Michael Schmidt and Maggie Haberman at the New York Times reported on Saturday that McGahn has taken part in at least three voluntary interviews totaling 30 hours with Mueller’s team of investigators in the Russia probe over the last nine months. He’s discussed a wide range of matters, including the president’s decision to fire former FBI director James Comey, the ouster of former national security adviser Michael Flynn, and Trump’s public and private griping about Attorney General Jeff Sessions.
According to the Times, two of Trump’s original lawyers, John Dowd and Ty Cobb, devised an “open-book strategy” for Trump when the Mueller investigation first started, the idea being that if Trump did nothing wrong, as he insisted, then why not be as cooperative as possible? McGahn was reportedly dubious of the plan but went along, and when the special counsel’s office asked to interview him last year, he was “surprised” but complied when Trump and his lawyers gave him the go-ahead.
The report describes McGahn and his lawyer, William Burck, as “stunned” at the Trump team’s willingness for him to talk to Mueller. So much so that they developed a theory that he’s being set up:
Schmidt and Haberman draw parallels between McGahn and Dean, who served as White House counsel under the Nixon administration and was a central figure in the Watergate scandal. He took part in Nixon’s cover-up of the Democratic Party headquarters and eventually flipped on his boss after being fired. He eventually pleaded guilty to obstruction of justice after striking a deal with the prosecution and received a prison sentence.
“This sure has echoes of Richard Nixon’s White House counsel, John Dean, who in 1973 feared that Nixon was setting him up as a fall guy for Watergate and secretly gave investigators crucial help while still in his job,” historian Michael Beschloss told the Times.
The publication also reports that it’s not clear that Trump “appreciates the extent to which” McGahn has cooperated with Mueller and that the president has wrongly believed that McGahn would act as a personal lawyer for him. McGahn views his role as a protector of the presidency, not Trump.

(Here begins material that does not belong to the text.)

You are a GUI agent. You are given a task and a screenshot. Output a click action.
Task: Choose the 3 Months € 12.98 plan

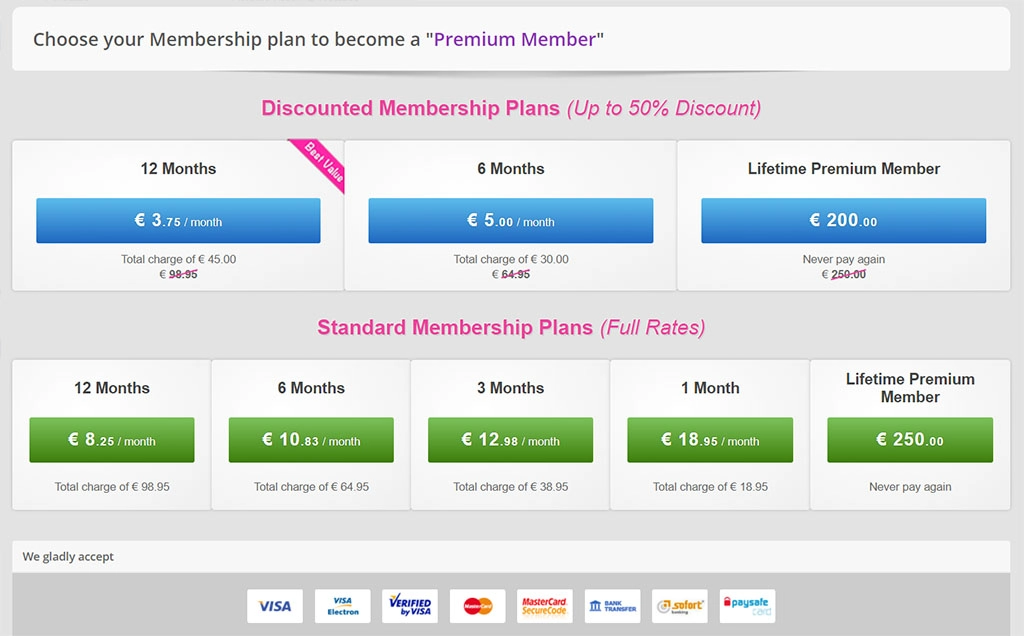(510, 439)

That McGahn is speaking with special counsel Mueller is not new information, but the extent to which he’s cooperating — and his potential motivations for doing so — are. The report also details a distant relationship between Trump and McGahn, who has overseen Trump’s judicial appointment and deregulatory push at the White House but also appears not to be overly warm with the president himself.

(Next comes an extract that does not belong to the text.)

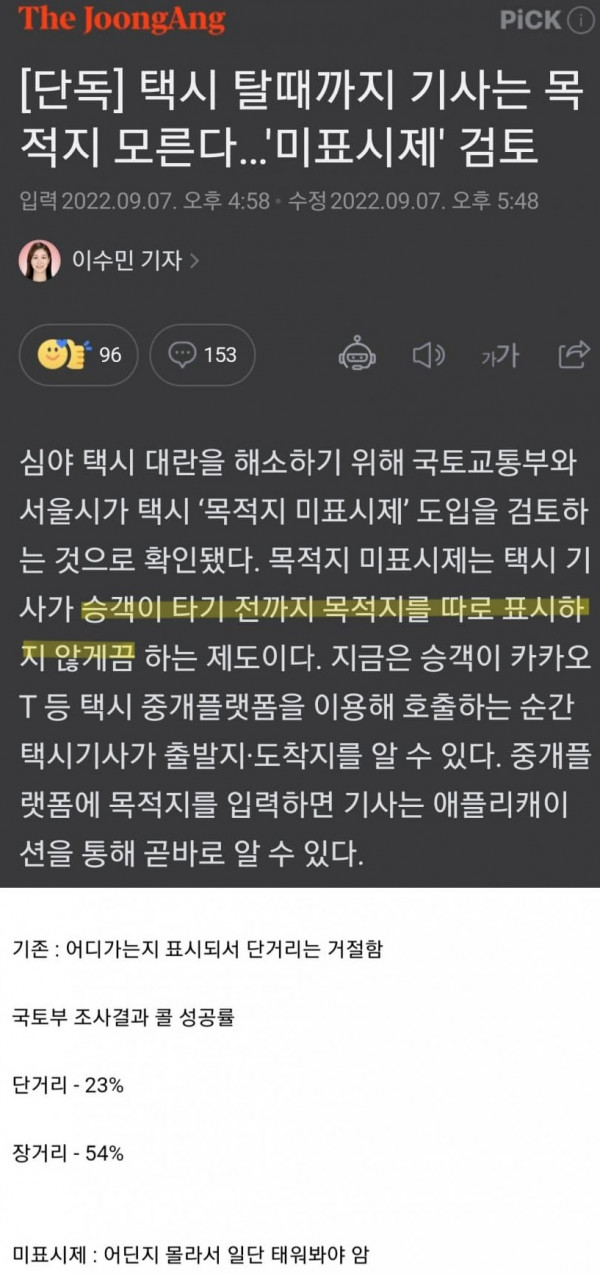The height and width of the screenshot is (1274, 600).
Task: Play article audio with speaker icon
Action: tap(428, 354)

According to the Times, Trump and McGahn rarely speak, and when they do, chief of staff John Kelly and other advisers are usually present. Trump questions McGahn’s loyalty. McGahn, behind his back, calls the president “King Kong.”
Trump on Saturday reacted to the Times story in a tweet and said he allowed McGahn and all other “requested members” of the White House staff to cooperate with Mueller. “Most transparent in history,” he wrote.
Update: Story updated with Trump tweet on McGahn.